In Pardoe v. Price (1) Rolfe B. said : - * When, indeed, there
is no trust to execute, except that of paying over money to the
cestui que trust, the trustee, by his conduct, as for instance, by
admission that he has money to be paid over, or by settling
accounts on that footing, may, and often does, make himself liable
to an action at law at the suit of the cestui que trust, for money
had and received, or for money due on account stated." In
Edwards vy. Lowndes (2) Lord Campbell C.J. said : - * If, indeed,
the trustee, by appropriating a sum as payable to the cestui
que trust, or otherwise, admits that he holds it to be paid to the
cestui que trust, and for his use, the character of the relation
between the parties is changed; and the trustee does not hold
it as a trustee properly so called, but as receiver for the plain-
tiff's use, who may maintain an action at law for money had
and received, founded upon the appropriation to his use and the
liability thence arising." Lastly, in Topham v. Morecraft (3),
which was the case of an executor (and which serves as a link
between this and the other branch of the case), Wightman J.

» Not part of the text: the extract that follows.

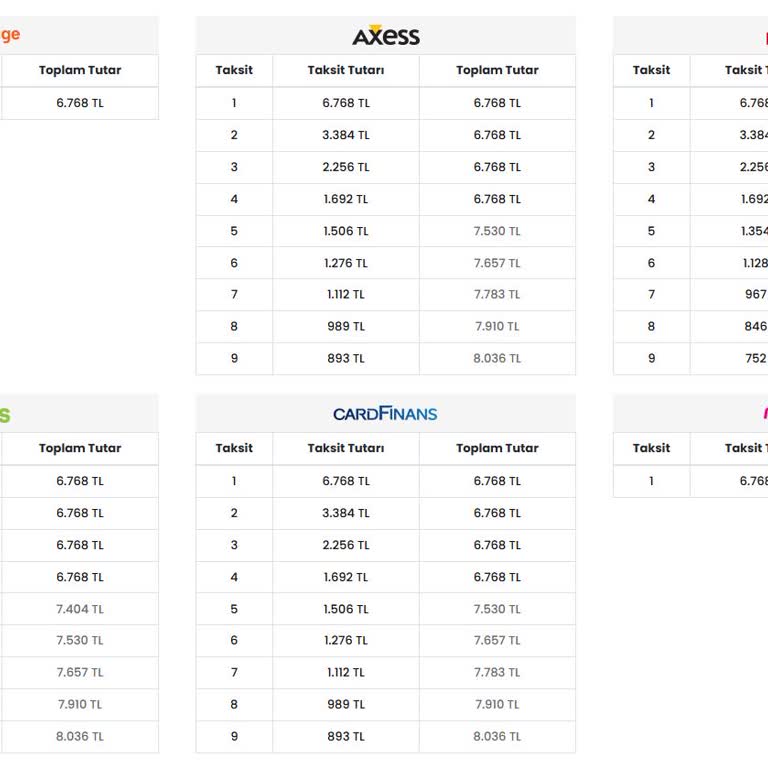This screenshot has height=768, width=768.
Task: Click the 1.276 TL installment in Axess table
Action: coord(346,263)
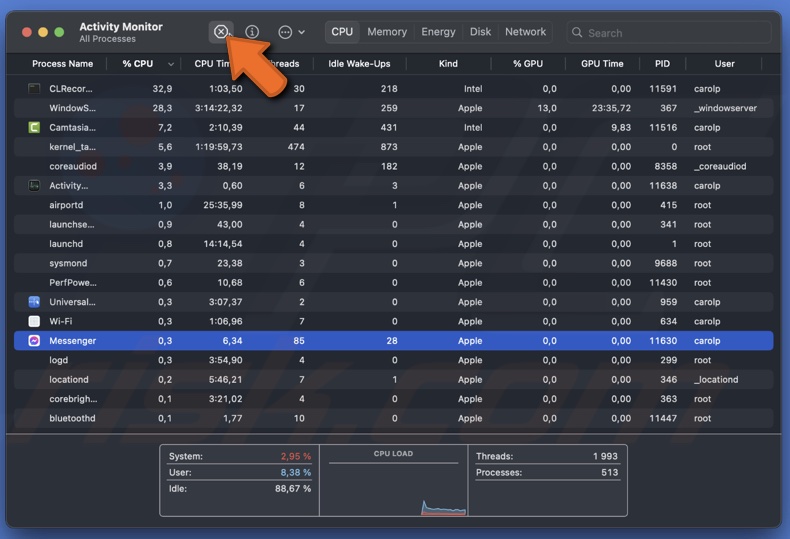Click the CPU Load graph

393,487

said : - "It seems to me to be impossible to maintain that, if a
trustee, in possession of trust money, enter into an account with
his cestui que trust, and thereupon expressly state an account,
and acknowledge that he has a fund in hand applicable to the
claim made on him, he does not thereupon put an end to his
character of being a trustee merely, and become liable as a debtor
to an action at law brought against him in his personal capacity."
A mortgagee is, of course, a trustee for the mortgagor of any
surplus in his hands after satisfaction of the mortgage debt.
There is, therefore, no doubt that the plaintiff is entitled to
recover the balance of £7 8s. 9d.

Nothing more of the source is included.